The book concludes, in the aftermath of  5-6 years from the 1983 riots, with certain incidents in that time of collective insanity, causing the climax of the novel.The last 30-40 pages are deeply moving, and questions the collective sanity of us as a people. Gone are the joyous rambling story of growing up in Sri Lanka, as ugly episodes take the center stage.

 I have been told that "Theravada Man" is the sequel of this book. Given that I enjoyed this book considerably, I will probably make time for that book too ( possibly next year - yet, the good read reviews don't rate Theravada Man as highly as this). The book running to a hefty 370+ pages, isn't at all times a page turner despite it's near relation to our lives.  The book covers a period, roughly from the mid sixties to the late eighties.
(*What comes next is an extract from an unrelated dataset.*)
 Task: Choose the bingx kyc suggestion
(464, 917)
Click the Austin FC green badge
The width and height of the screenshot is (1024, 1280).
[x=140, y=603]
It is very "Sri Lankan" in its  style of narration, and the use of language ( e.g. Tissa Abeysekara, Shehan Karunatilaka ).

In conclusion, there were two references that I was surprised to find.
1- A reference to a Mukunuwanna sandwich. Repulsive to read, and probably infernal to eat.
"I bit into my transparent Mukunuwenna sandwich. Two tissue paper thin slices of bread held together with a mukunuwenna and green chilli mass, no butter, no margarine.It was repulsive!" ( page 72 ). No doubt about that.
2- A reference to Dengue in the early eighties and how the then Prime Minister fought it.
"Aunty Lydia had sent my grandmother a new book on disease. 'Siri siri' bags did not breed dengue. 'Siri siri' bags breed the mosquito that spread dengue. A new sickness had come since our left to the centre republic started its walk to the right.... Mosquitoes were the winners in JR's road to the right, even though we humans thought that we were the winners by consuming everything plastic."
(pages 275-6)
  "The dengue lessened like magic.
 The same prime minister who dredged the canal and built the orange overhead bridge eradicated dengue. It had been easier than building bridges or dredging canals. He only had to smile at the municipal workers and they cleaned the garbage. Without garbage, there was no dengue"
(page 279)
Maybe those of who, who were at an age more likely to be  aware or knowledgeable about the times, could add a comment on this, for we have been struggling with dengue for years now, with no remedy. It is also good to recall Premadasa's all implying smile, which got things done in double quick time. Boy, have we been going down hill since then ? I must concede that in that context the MR years were  relatively better, when compared to what we saw since Premadasa, and after MR's exit - the less said about the last two and a half years of embarrassment that we Sri Lankans live in, the better.

So, in conclusion, if you do get the chance, do read this book. It is an enjoyable read, and very closer to "home" in more than one sense, and  Manuka's overall tone of sarcasm and mockery, keeps the reader entertained.